• Exercise objective: Please repeat, exactly as they stand, the line containing "1190x621 pixels." and the lines after it through the final line of the listing below, minus pictures.
--
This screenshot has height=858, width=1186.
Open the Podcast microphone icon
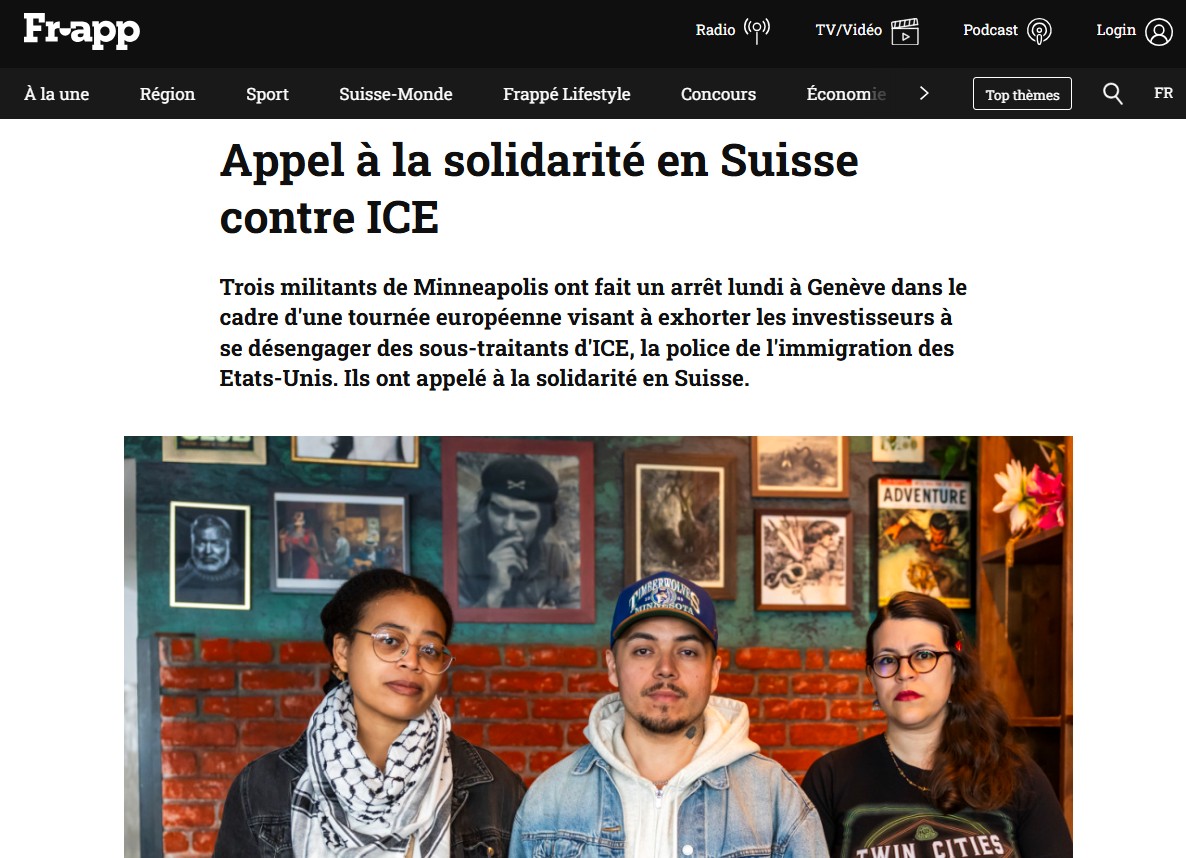point(1039,31)
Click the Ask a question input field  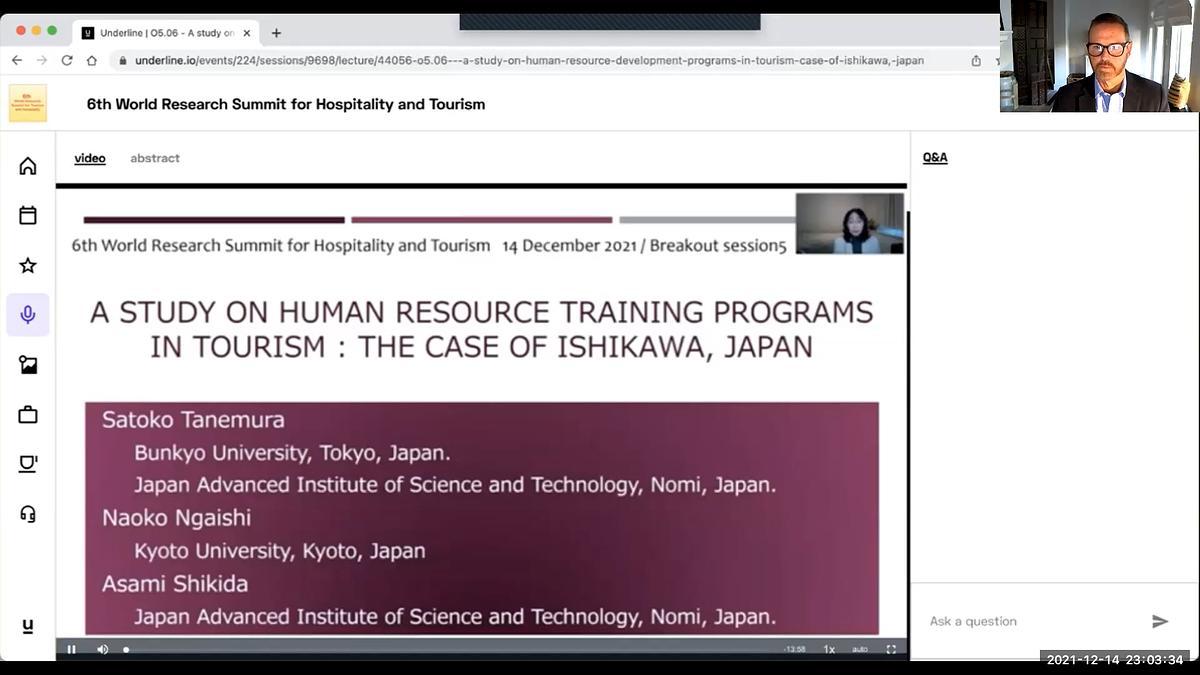click(x=1030, y=621)
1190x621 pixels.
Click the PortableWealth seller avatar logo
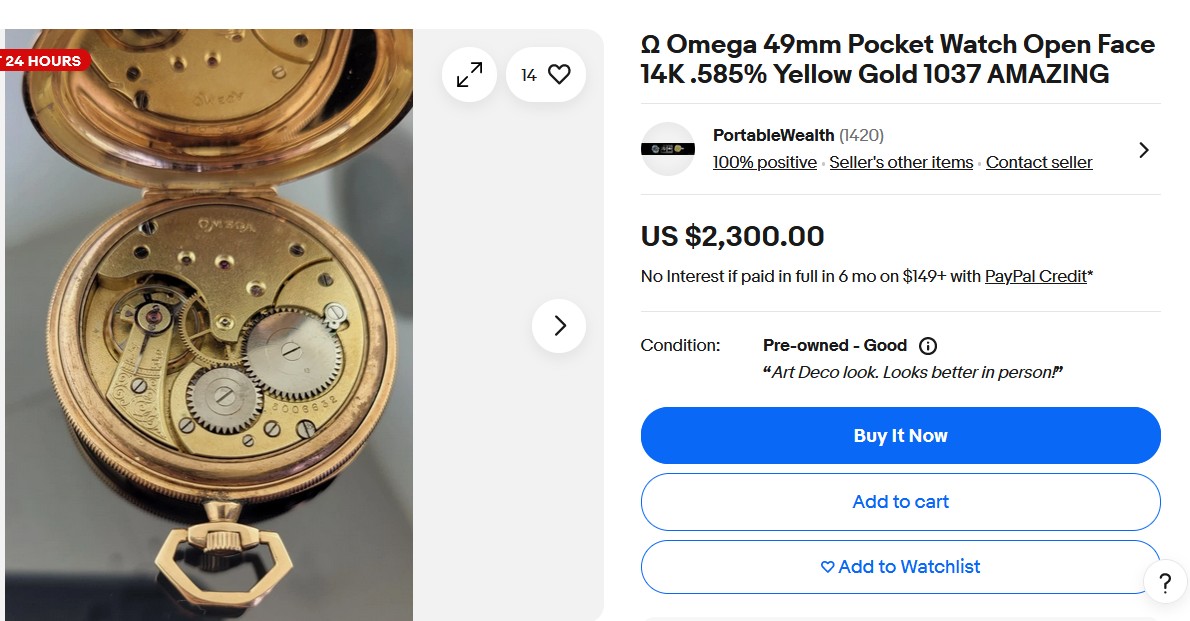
--
• Expected output:
1190x621 pixels.
Click the PortableWealth seller avatar logo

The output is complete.